--- Excerpted records ---

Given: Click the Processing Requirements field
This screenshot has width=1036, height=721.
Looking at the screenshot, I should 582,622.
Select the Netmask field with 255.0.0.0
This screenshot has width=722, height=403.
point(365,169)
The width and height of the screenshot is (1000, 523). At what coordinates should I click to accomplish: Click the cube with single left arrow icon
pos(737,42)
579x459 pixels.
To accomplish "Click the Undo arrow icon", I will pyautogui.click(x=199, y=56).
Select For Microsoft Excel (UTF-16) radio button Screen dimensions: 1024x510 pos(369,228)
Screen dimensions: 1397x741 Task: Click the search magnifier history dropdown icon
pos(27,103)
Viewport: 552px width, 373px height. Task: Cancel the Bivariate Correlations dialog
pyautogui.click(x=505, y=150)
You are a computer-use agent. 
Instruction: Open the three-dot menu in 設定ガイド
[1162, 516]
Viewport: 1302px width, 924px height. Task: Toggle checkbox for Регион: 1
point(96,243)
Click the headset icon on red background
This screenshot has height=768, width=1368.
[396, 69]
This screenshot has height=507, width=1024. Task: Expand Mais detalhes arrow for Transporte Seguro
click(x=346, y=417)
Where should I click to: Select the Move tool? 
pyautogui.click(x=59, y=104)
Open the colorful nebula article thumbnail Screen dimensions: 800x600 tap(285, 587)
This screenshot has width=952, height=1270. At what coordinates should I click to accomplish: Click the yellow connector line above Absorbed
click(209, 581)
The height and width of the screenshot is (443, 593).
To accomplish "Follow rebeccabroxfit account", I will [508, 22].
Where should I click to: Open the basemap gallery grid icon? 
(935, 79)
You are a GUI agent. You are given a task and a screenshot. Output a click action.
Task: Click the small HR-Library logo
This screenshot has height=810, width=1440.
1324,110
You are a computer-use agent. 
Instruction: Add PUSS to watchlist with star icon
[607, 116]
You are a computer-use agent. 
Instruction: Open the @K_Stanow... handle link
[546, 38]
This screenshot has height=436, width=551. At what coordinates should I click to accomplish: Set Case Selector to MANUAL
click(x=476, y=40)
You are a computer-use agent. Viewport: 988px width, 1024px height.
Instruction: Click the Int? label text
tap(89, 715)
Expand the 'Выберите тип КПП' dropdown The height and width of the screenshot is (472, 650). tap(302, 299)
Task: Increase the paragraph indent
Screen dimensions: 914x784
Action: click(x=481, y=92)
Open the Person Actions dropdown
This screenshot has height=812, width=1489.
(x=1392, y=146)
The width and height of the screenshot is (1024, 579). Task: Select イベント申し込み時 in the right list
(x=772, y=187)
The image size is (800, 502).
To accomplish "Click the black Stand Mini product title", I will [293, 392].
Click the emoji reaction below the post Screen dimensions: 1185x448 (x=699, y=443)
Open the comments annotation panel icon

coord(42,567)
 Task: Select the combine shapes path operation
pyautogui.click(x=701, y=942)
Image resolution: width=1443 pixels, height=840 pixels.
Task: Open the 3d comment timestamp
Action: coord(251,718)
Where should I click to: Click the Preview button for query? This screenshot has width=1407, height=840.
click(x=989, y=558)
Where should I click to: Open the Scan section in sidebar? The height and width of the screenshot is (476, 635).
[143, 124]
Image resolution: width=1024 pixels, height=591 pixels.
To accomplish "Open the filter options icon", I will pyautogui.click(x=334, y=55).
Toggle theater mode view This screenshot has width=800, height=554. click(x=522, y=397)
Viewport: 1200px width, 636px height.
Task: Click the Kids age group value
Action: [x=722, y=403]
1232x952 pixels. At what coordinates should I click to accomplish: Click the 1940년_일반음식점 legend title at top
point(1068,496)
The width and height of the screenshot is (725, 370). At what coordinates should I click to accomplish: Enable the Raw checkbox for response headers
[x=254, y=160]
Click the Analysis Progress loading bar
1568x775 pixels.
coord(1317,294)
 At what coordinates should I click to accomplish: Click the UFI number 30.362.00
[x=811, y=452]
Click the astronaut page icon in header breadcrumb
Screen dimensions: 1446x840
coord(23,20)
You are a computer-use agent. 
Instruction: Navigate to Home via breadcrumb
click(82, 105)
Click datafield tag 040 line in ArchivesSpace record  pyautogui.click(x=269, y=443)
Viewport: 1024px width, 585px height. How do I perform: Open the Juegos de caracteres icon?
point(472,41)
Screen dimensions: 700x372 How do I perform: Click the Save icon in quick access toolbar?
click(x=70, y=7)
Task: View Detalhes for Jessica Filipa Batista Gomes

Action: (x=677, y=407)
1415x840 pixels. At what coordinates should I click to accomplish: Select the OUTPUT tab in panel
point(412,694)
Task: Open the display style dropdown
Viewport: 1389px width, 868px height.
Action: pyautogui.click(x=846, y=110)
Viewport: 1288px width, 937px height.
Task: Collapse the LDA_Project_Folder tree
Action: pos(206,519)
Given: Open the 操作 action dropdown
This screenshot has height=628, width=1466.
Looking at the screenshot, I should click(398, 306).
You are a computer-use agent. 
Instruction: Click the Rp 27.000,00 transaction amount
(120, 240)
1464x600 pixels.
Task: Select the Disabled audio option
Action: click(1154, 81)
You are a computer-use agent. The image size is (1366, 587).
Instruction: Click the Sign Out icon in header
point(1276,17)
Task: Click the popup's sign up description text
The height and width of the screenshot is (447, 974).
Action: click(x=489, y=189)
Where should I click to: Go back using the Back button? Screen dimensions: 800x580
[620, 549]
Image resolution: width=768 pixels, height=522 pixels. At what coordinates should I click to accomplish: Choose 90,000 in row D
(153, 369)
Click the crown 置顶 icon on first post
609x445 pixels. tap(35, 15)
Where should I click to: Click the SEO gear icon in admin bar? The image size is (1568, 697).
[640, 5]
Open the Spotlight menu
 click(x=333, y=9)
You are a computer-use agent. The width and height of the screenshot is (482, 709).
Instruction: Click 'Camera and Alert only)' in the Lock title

---

_Exercise instructions_
Output the lines of the records that start with the line containing "Where should I click to: Click the Preview" and end with the line containing "Click datafield tag", both included, character for character.

_The completed task_
Where should I click to: Click the Preview button for query? This screenshot has width=1407, height=840.
click(x=989, y=558)
Where should I click to: Open the Scan section in sidebar? The height and width of the screenshot is (476, 635).
[143, 124]
Image resolution: width=1024 pixels, height=591 pixels.
To accomplish "Open the filter options icon", I will pyautogui.click(x=334, y=55).
Toggle theater mode view This screenshot has width=800, height=554. click(x=522, y=397)
Viewport: 1200px width, 636px height.
Task: Click the Kids age group value
Action: [x=722, y=403]
1232x952 pixels. At what coordinates should I click to accomplish: Click the 1940년_일반음식점 legend title at top
point(1068,496)
The width and height of the screenshot is (725, 370). At what coordinates should I click to accomplish: Enable the Raw checkbox for response headers
[x=254, y=160]
Click the Analysis Progress loading bar
1568x775 pixels.
coord(1317,294)
 At what coordinates should I click to accomplish: Click the UFI number 30.362.00
[x=811, y=452]
Click the astronaut page icon in header breadcrumb
Screen dimensions: 1446x840
coord(23,20)
You are a computer-use agent. 
Instruction: Navigate to Home via breadcrumb
click(82, 105)
Click datafield tag 040 line in ArchivesSpace record  pyautogui.click(x=269, y=443)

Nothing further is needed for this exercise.